Another rather surprising element that makes happy visitors smile is the special messages that the tiare flower convey, depending on how men and women wear it. Placed on your left ear, on the side of your heart, it indicates that you are taken. Worn on the right, it means that you are free. If you wear two flowers, one on each ear, it means that you are married but still available. And finally, worn backwards, it means that you are available immediately … In other words, it’s an entire language of flowers to know! Overall, the tiare is the flower symbol of Tahiti, and it is a sign of welcome. As suche, it is most certainly the flower that will be used to welcome you at the airport.

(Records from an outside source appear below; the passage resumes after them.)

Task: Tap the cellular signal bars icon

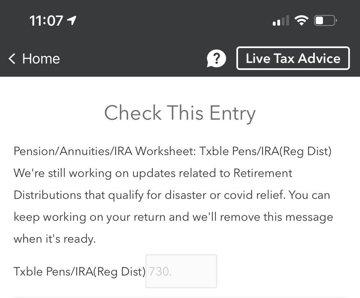Action: 281,21
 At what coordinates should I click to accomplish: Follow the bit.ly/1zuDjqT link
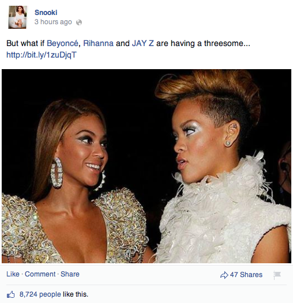pos(42,55)
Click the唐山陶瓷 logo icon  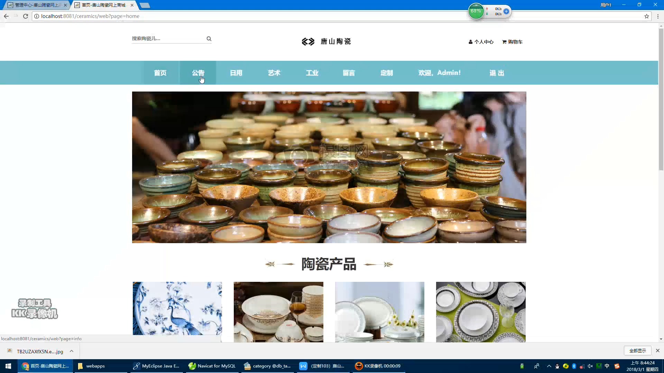click(308, 41)
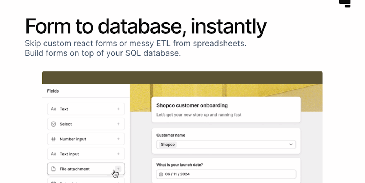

All these flowers have different looks, gorgeous colors and captivating scents that fit perfectly with the atmosphere of our sunny islands. These flowers, like so many others, are an integral part of Polynesians’ daily lives. Indeed they live in harmony with the flora that surrounds them and is omnipresent. Often in all these islands, the gardens are flowered and are the pride of their passionate owners. Many people make a living by growing hundreds of plants in order to meet the high demand of flowers from hotels or simply to make the beautiful flower leis or bouquets that are often found in markets such as the one in Papeete.
The importance of flowers in Tahiti and her islands is such that they are illustrated in various areas of the local culture. They can be found in dance shows, in traditional tattoos, or through the patterns of polynesian fabrics. They hold an essential place in many fields. True tahitian jewel, the local flora sublimates the vahine (tahitian woman) daily. Gatherings and celebrations are of course even more flowery, symbolizing this joy and this sweetness of life proper to the Polynesians.
The flowers of Tahiti and her islands, their colors and their scents are truly at the heart of the Polynesian world. Just mentioning their name can make you travel and their incomparable scents leave a lasting mark on the lucky visitors who have the chance to travel here.